Nature Genet. http://doi.org/bmjp (2016)

Next-generation sequencing greatly facilitates the application of genome-wide association studies (GWAS) in identifying agronomically important genes. However, population stratification and long linkage disequilibrium (LD) still impede the effective implementation of GWAS. To improve the power of GWAS, Kenji Yano, at Nagoya University, Japan and colleagues have developed a new method for agronomic gene identification.

The researchers carefully selected a panel of 176 japonica rice varieties with low structure and the typically long LD of rice populations. GWAS analysis using a linear mixed model detected 26 loci associated with heading date.

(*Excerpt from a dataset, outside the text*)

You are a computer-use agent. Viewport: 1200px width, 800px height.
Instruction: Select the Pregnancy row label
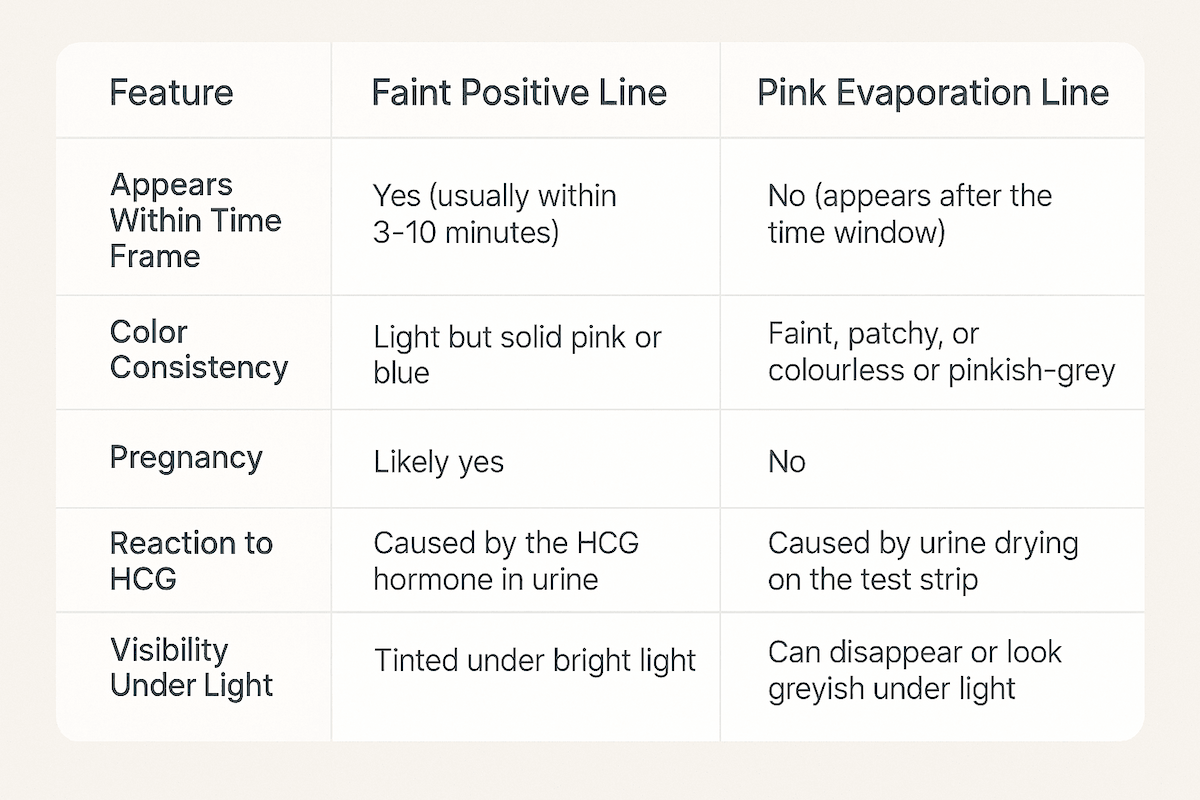point(186,458)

For five of the loci, the candidate region was estimated using pair-wise LD correlations. ‘Large-effect’ polymorphisms that are non-synonymous or disrupt splicing junctions were then specifically analysed to rapidly narrow down candidate alleles. This strategy allowed the authors to identify one gene in four of the five loci, whose role in heading date control was previously known or validated by transgenic experiments by the authors. Another gene, NAL1, which controls panicle number, was also discovered in a similar manner.

This approach failed to demonstrate statistical significance for the Hd1 gene underlying the fifth heading-date locus, which the researchers attributed to allelic heterogeneity. Nevertheless, gene-based association analysis could be a solution for allelic heterogeneity through mapping multi-allelic genes.